Task to carry out:
Rewrite only the records from the line with "Tap the 2012 marker on the line" through the end of the records, keeping the requests, and offset every coordinate in the answers by adding 71 to both the x and y values.

★ ★ ★ ★ ★

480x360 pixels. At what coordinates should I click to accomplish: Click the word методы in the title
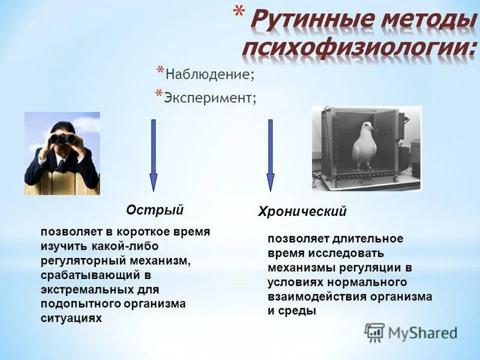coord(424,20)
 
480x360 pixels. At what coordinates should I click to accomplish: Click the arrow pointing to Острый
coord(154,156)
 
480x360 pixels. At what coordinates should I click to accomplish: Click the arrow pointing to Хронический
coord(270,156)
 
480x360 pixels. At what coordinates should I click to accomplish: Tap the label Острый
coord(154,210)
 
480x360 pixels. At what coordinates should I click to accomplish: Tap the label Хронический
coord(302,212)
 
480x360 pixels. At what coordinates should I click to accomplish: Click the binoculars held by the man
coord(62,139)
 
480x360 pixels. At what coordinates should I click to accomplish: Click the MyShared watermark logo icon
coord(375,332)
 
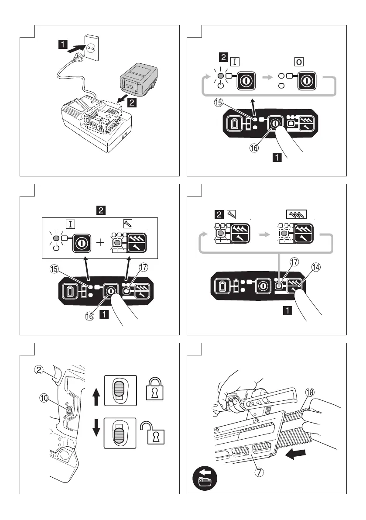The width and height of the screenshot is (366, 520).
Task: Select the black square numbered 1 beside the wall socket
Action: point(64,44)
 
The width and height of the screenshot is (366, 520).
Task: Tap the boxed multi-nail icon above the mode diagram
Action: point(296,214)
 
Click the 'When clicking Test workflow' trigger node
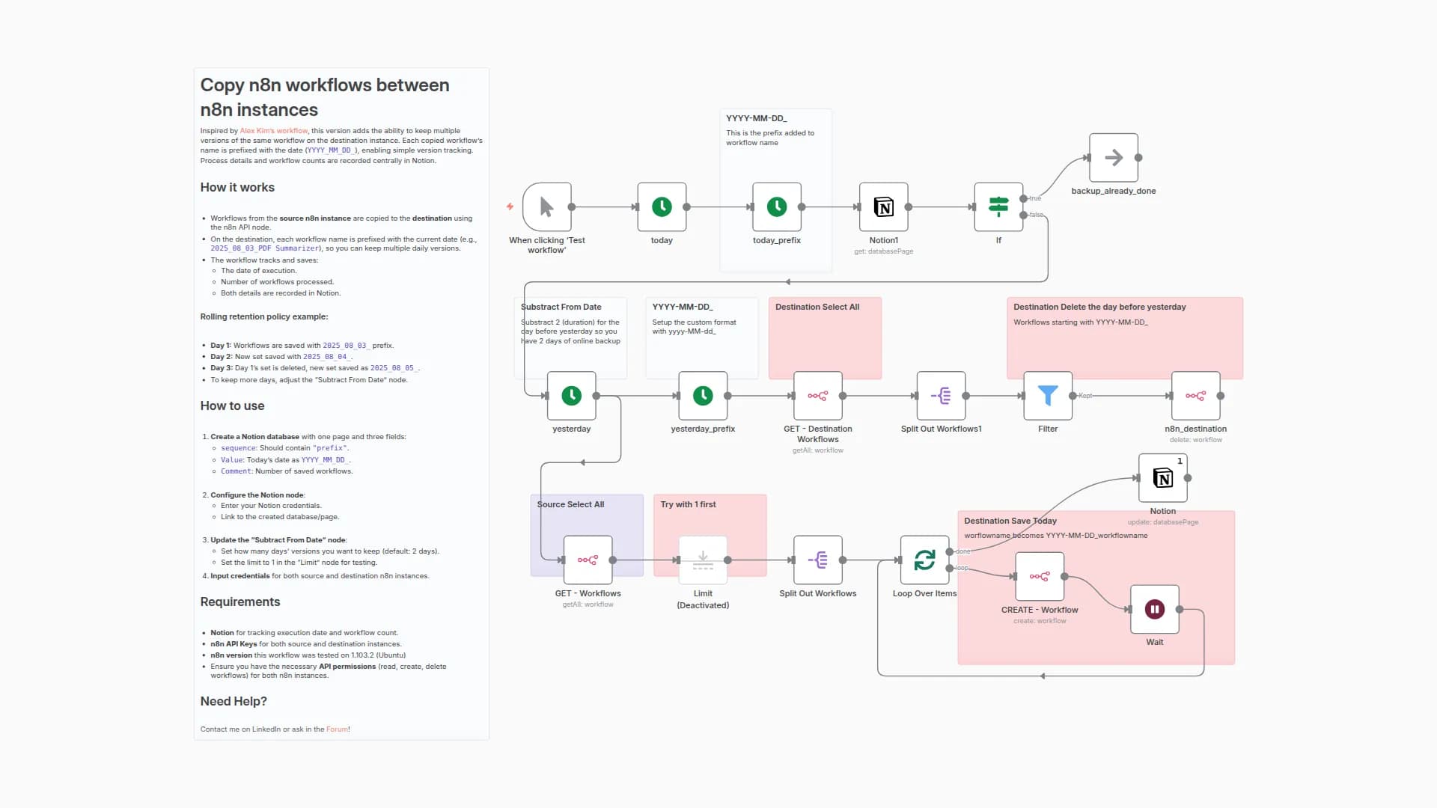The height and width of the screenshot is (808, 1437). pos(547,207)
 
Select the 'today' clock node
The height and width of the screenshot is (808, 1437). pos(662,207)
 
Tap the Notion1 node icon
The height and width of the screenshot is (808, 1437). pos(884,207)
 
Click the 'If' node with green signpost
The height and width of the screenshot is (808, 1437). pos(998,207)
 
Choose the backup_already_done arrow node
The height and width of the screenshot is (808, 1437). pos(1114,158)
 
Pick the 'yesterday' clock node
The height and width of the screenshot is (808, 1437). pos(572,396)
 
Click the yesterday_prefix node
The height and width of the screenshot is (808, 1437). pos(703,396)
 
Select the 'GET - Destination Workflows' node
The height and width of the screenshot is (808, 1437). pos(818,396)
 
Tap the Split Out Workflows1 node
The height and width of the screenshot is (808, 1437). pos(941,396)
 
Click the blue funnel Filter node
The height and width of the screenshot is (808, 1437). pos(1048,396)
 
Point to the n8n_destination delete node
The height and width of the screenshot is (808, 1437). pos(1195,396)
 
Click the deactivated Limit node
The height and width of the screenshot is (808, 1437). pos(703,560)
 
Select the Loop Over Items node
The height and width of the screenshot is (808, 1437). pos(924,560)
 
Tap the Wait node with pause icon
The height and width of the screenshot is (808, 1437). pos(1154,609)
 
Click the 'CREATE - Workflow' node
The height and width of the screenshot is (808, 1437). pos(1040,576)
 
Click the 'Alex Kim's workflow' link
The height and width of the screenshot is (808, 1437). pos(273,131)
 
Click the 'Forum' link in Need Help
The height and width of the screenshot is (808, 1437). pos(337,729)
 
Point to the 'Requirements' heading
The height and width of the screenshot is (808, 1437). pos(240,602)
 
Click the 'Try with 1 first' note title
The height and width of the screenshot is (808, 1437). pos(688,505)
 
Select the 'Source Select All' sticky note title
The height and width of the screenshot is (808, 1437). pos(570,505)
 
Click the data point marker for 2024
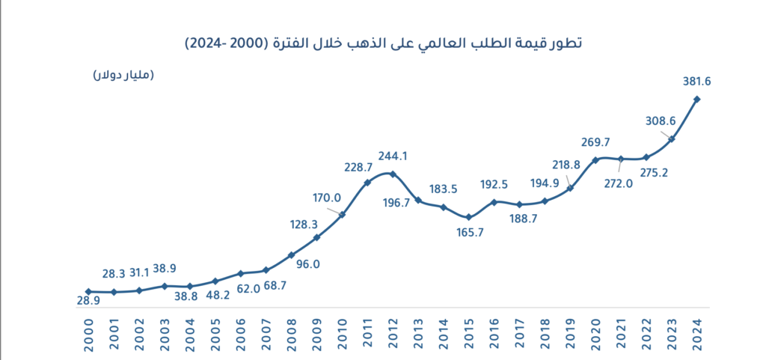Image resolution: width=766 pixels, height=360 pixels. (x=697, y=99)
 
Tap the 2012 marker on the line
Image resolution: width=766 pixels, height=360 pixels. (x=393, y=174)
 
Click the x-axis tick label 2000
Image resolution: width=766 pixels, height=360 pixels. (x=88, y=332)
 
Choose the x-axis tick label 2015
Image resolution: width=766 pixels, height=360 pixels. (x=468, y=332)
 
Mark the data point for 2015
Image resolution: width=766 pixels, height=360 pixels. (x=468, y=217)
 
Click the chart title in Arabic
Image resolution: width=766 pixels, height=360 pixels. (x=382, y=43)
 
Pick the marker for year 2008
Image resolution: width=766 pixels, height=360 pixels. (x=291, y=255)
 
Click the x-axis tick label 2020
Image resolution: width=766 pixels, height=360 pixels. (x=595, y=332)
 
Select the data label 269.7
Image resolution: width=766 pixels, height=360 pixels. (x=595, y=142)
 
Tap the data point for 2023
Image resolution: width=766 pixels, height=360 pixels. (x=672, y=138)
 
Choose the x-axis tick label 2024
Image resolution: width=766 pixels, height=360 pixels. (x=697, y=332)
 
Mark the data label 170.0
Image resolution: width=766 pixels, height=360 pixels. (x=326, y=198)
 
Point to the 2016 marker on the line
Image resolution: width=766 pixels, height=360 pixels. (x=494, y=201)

★ ★ ★ ★ ★

Response to the exercise:
Tap the 2012 marker on the line
Image resolution: width=766 pixels, height=360 pixels. (x=464, y=245)
 
Click the x-axis tick label 2000
Image resolution: width=766 pixels, height=360 pixels. (x=159, y=403)
 
Choose the x-axis tick label 2015
Image resolution: width=766 pixels, height=360 pixels. (x=539, y=403)
 
Mark the data point for 2015
Image resolution: width=766 pixels, height=360 pixels. (x=539, y=288)
 
Click the chart title in Arabic
Image resolution: width=766 pixels, height=360 pixels. (x=453, y=114)
 
Pick the marker for year 2008
Image resolution: width=766 pixels, height=360 pixels. (x=362, y=326)
 
Click the x-axis tick label 2020
Image resolution: width=766 pixels, height=360 pixels. (x=666, y=403)
 
Select the data label 269.7
Image resolution: width=766 pixels, height=360 pixels. (x=666, y=213)
 
Tap the data point for 2023
Image resolution: width=766 pixels, height=360 pixels. (x=743, y=209)
 
Choose the x-axis tick label 2024
Image resolution: width=766 pixels, height=360 pixels. (x=768, y=403)
 
Mark the data label 170.0
Image resolution: width=766 pixels, height=360 pixels. (x=397, y=269)
 
Point to the 2016 marker on the line
Image resolution: width=766 pixels, height=360 pixels. (x=565, y=272)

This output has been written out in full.